EXPOSIÇÃO DE PINTURA: “Um Lugar de um Mundo Novo”,
de Francisco Laranjo
Coordenação Geral | Fernando Seara
Museografia | Francisco Laranjo, Mariana Morais
Museu do Douro
02 Dez 2022 > 26 Fev 2023
“Tudo o que é importante na vida, é simbólico.” A partir desta frase, respigada de uma conversa que teve em novo com o pai, Francisco Miguel Laranjo desenvolve um texto belíssimo que acompanha a exposição de pintura e desenho “Um Lugar de um Mundo Novo”, de Francisco Laranjo, e que pode ser vista até ao próximo dia 26 de Fevereiro. É dele que me socorro para contextualizar as obras patentes na galeria de exposições temporárias do Museu do Douro, na Régua, percebendo que “nesta simples, mas totalizante afirmação, cabe uma dimensão significativa do seu trabalho enquanto artista. Na verdade, pode dizer-se que a sua pintura e pensamento encontram-se invariavelmente num local intermédio entre o gesto e o simbólico. Se o primeiro pressupõe fisicalidade e materialidade, o segundo permite viagens pelo tempo, entre culturas, entre escalas micro e macro, entre variadas geografias.”
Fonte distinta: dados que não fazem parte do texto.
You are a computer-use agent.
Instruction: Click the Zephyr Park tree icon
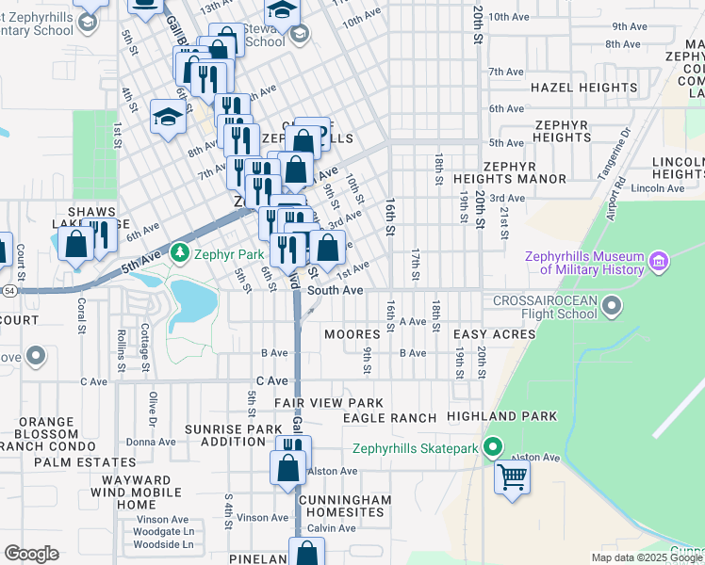180,253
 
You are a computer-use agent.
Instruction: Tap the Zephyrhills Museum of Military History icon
658,258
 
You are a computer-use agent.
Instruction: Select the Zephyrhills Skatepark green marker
491,448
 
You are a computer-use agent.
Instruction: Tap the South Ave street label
336,291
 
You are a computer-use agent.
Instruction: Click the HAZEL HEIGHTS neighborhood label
578,88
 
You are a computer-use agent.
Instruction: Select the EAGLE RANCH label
389,417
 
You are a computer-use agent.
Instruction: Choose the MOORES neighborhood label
352,334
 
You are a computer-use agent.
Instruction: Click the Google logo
31,554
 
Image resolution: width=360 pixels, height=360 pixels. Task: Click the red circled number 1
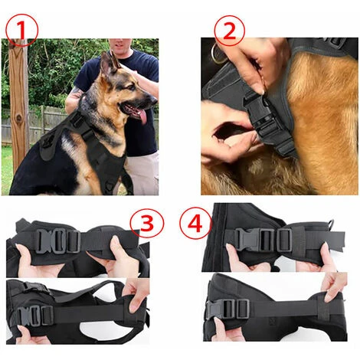pos(21,31)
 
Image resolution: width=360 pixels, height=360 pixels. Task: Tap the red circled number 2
pos(229,31)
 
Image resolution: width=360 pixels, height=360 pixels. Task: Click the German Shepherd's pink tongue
pos(143,116)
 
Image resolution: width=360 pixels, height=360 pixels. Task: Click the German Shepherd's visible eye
pos(133,87)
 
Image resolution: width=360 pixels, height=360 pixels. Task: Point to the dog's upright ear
pos(108,64)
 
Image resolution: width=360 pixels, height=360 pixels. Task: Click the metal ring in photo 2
pos(218,54)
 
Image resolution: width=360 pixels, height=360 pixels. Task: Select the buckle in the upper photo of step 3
pos(58,241)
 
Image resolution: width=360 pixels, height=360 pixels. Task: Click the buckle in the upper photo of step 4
pos(263,239)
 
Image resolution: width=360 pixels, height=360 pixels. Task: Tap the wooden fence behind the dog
pos(38,124)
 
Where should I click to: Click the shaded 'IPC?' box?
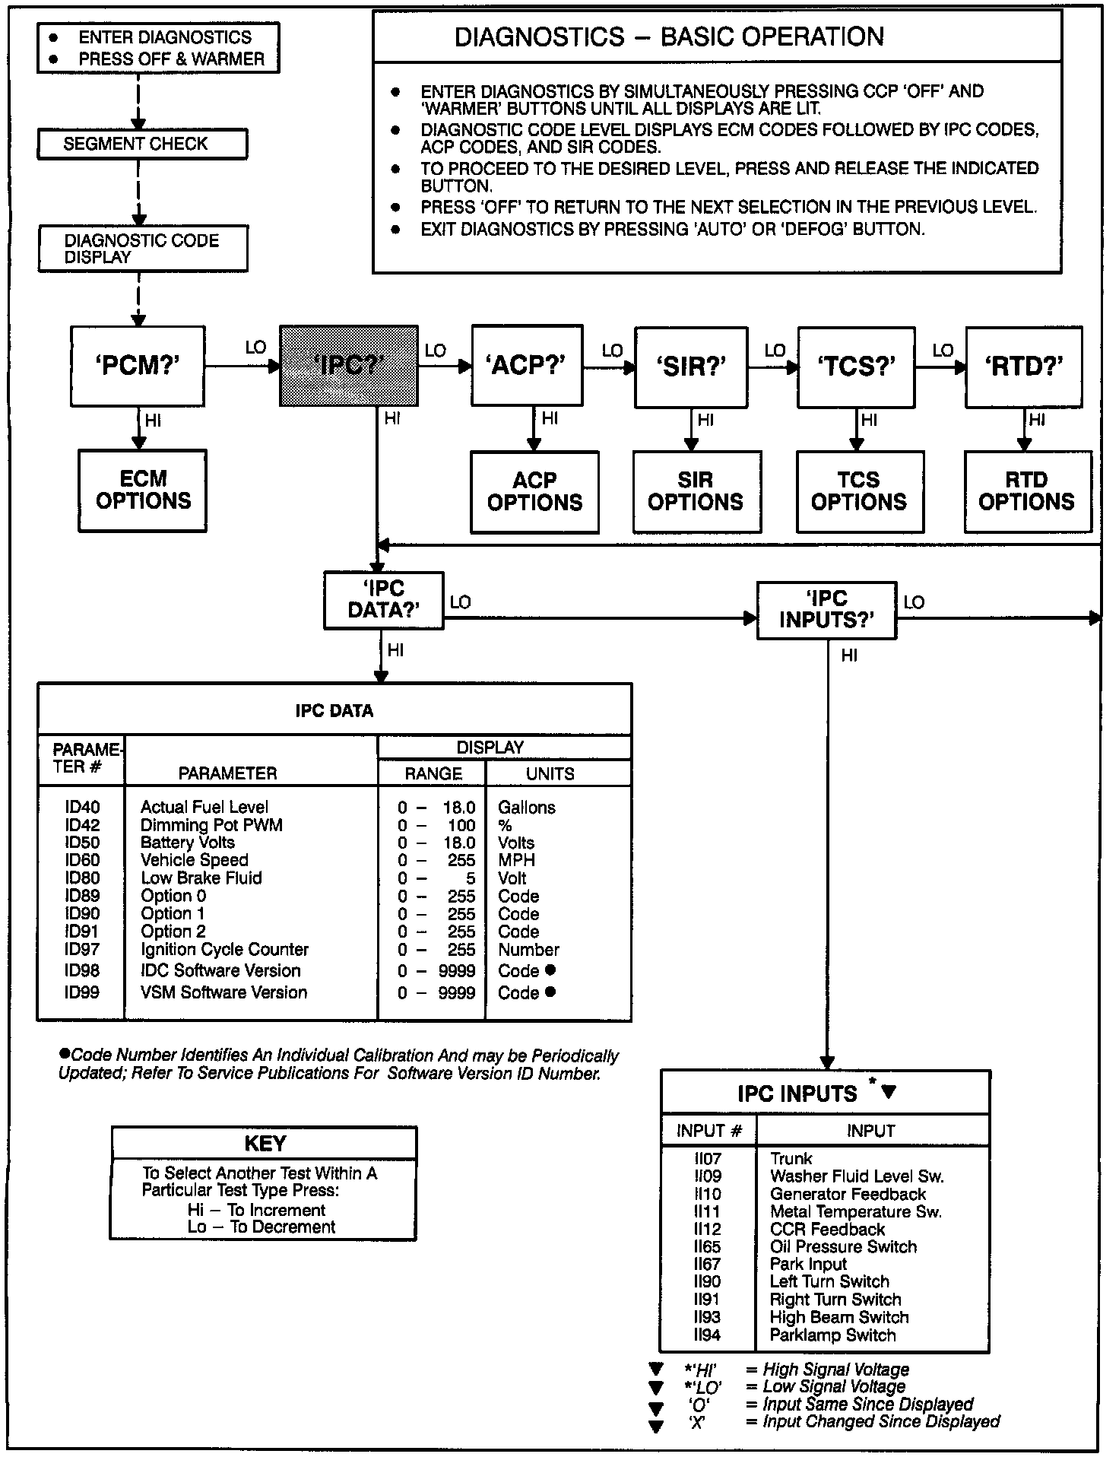coord(348,366)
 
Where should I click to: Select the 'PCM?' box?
coord(138,366)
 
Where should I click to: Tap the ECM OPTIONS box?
coord(143,490)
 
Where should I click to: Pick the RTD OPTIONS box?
coord(1027,491)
As viagens. As geografias. O Douro. O rio, mas também as margens que o comprimem, se erguem em monumentais escadarias e se desdobram noutras viagens que Francisco Laranjo empreendeu entre continentes, culturas e referências, da filosofia à música e da literatura ao cinema. O Douro, e por extensão o Porto, ao qual sempre regressa e que nos é sugerido nestes trabalhos em traços de luz e cor, ao mesmo tempo chamando a atenção para a desdita de se “considerar inexistente o que não se vê”, realidade tão comum nas sociedades ocidentais. Falando sobre a beleza, Junichiro Tanisaki dizia: “Creio que o belo não é uma substância em si, mas apenas um desenho de sombras, um jogo de claro-escuro produzido pela justaposição de diversas substâncias.” Por seu lado, Mark Rothko articula também a ideia da utilização do silêncio. Algures entre o cósmico e o microscópico, onde cabem e se criam mundos, está Francisco Laranjo e a sua obra. Na sombra e no silêncio.
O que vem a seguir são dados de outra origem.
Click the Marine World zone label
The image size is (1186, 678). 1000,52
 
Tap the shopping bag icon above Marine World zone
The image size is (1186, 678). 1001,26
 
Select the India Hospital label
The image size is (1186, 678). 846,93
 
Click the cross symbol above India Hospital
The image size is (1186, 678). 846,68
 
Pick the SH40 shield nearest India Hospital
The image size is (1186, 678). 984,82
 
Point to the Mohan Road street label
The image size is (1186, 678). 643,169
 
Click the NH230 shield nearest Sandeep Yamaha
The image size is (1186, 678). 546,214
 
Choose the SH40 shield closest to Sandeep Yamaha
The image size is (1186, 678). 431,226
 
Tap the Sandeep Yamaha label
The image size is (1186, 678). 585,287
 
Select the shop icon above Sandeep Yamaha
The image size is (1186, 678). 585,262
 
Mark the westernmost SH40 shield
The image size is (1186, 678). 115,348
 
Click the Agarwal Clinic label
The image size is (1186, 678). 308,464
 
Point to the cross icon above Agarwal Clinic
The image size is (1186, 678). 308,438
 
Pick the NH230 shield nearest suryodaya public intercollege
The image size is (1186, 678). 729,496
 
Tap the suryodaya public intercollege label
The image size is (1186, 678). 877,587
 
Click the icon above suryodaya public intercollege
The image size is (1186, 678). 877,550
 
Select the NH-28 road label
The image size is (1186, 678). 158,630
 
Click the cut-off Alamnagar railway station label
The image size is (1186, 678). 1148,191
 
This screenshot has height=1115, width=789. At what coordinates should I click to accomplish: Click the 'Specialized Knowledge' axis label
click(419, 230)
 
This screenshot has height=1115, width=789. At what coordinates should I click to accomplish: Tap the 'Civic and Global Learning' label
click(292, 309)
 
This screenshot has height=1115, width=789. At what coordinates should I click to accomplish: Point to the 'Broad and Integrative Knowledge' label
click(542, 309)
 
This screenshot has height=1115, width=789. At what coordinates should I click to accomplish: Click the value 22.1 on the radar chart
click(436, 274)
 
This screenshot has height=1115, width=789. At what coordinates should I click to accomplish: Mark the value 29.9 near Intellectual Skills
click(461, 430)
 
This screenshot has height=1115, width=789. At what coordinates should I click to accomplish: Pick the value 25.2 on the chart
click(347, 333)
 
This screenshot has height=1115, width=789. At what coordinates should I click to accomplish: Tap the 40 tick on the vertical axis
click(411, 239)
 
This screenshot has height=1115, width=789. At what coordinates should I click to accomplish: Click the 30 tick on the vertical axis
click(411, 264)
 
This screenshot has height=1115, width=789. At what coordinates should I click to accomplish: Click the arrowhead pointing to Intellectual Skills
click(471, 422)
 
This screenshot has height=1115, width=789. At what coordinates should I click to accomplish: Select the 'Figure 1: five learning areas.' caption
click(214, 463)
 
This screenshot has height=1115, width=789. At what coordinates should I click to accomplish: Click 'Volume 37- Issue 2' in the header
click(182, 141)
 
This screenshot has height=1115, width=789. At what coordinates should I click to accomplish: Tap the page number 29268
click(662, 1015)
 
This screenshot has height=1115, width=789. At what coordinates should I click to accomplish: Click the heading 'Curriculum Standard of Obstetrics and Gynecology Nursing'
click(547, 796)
Sobre a pintura, disse Francisco Laranjo: “Confesso acreditar nela poderosamente para além de todos os vaticínios da sua morte, faz dois séculos com Hegel. E acredito sobretudo por ser exactamente o oposto do lado físico do objecto que ela é também. E o exercício mais estranho da relação do espirito com um lado simples e intuitivo de imaginar que se pode pensar num espaço eminentemente plano e ilusório, uma escrita sobre o tempo e o lugar, e pensar que aí se transcende o discurso que chamamos do conhecimento e da vida, e ao mesmo tempo procurarmo-nos a nós próprios. A pintura nasce num silêncio tão eloquente, quanto as razões que assistem para a sua realização. E, se o silêncio a testemunha como espaço interior de reflexão da razão, da paixão, do sentimento, da consciência ou do que lhe quisermos chamar para justificar o que não é preciso, sobra em importância a dimensão do desconhecido e do mistério que a arte estende para lá do visível e do imaginário que existe na nossa natureza mais profunda.”
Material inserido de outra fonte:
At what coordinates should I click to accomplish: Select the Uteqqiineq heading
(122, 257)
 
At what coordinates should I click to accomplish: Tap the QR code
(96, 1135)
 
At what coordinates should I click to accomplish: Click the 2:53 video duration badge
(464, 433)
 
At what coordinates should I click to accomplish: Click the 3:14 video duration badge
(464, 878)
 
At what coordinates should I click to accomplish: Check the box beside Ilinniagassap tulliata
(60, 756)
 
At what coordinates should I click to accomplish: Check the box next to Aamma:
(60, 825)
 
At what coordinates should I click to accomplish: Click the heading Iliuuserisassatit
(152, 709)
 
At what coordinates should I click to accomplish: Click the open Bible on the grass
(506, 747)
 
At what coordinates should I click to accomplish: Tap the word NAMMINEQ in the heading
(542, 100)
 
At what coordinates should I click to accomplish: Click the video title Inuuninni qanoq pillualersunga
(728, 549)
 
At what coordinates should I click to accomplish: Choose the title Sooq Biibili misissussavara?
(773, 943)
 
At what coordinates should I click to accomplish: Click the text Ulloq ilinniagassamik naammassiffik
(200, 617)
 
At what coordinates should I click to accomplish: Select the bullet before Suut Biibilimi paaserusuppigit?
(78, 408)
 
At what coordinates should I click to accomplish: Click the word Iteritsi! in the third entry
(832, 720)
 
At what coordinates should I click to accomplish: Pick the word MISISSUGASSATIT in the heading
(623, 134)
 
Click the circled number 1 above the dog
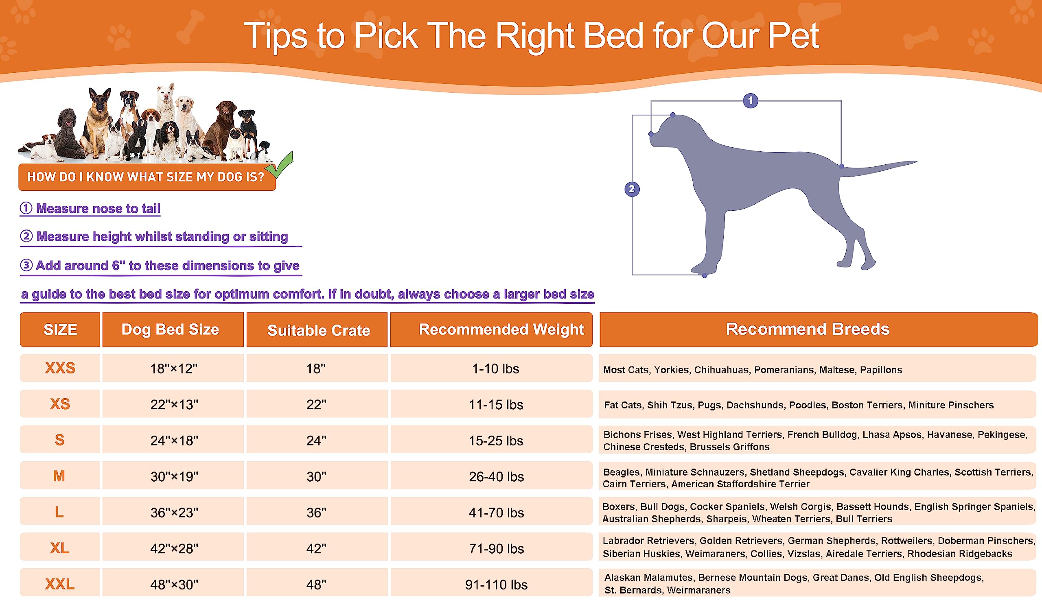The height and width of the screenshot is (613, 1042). click(x=750, y=100)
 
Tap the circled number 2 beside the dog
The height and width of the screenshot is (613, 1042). click(x=632, y=189)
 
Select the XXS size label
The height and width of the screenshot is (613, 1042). click(x=60, y=368)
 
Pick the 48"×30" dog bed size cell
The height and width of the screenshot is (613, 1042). click(x=173, y=584)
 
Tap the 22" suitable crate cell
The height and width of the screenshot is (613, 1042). click(x=317, y=404)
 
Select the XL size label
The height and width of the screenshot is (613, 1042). click(x=59, y=548)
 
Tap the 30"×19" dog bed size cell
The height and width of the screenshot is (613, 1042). click(x=173, y=476)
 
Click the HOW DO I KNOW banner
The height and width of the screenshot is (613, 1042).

São de Francisco Miguel Laranjo as últimas palavras: “Há poucos anos atrás, enquanto o ajudava a pendurar uma gravura numa parede, procurava a posição mais apropriada, enquanto olhava para a altura do tecto. De forma genérica, costuma-se utilizar um sempre subjectivo ‘nível dos olhos’ para encontrar a posição do centro de uma pintura que ficará suspensa, em exposição. ‘Mais abaixo’, disse-me o meu pai num tom suave, ‘gosto dos meus trabalhos juntos ao coração’, enquanto tocava com a mão direita no peito. (…) A enorme dimensão humana e empática que caracterizam o seu trabalho – e o definiram como pessoa – que partiu do Douro para todo o mundo, é assim devolvida nesta generosa presença abstracta de enorme clareza, sempre entre o gesto e o simbólico. Este texto é, igualmente, um pequeno gesto simbólico. Guarda uma pequeníssima quantidade de memórias, de inúmeras viagens, de longas conversas, de muita aprendizagem, ajuda e encorajamento continuo. Do ocidente ao oriente, ficarão pinturas, desenhos, serigrafias, gravuras, esculturas, vitrais e cerâmicas suspensas no tempo. Os gestos simbólicos, no entanto, ficarão para sempre.”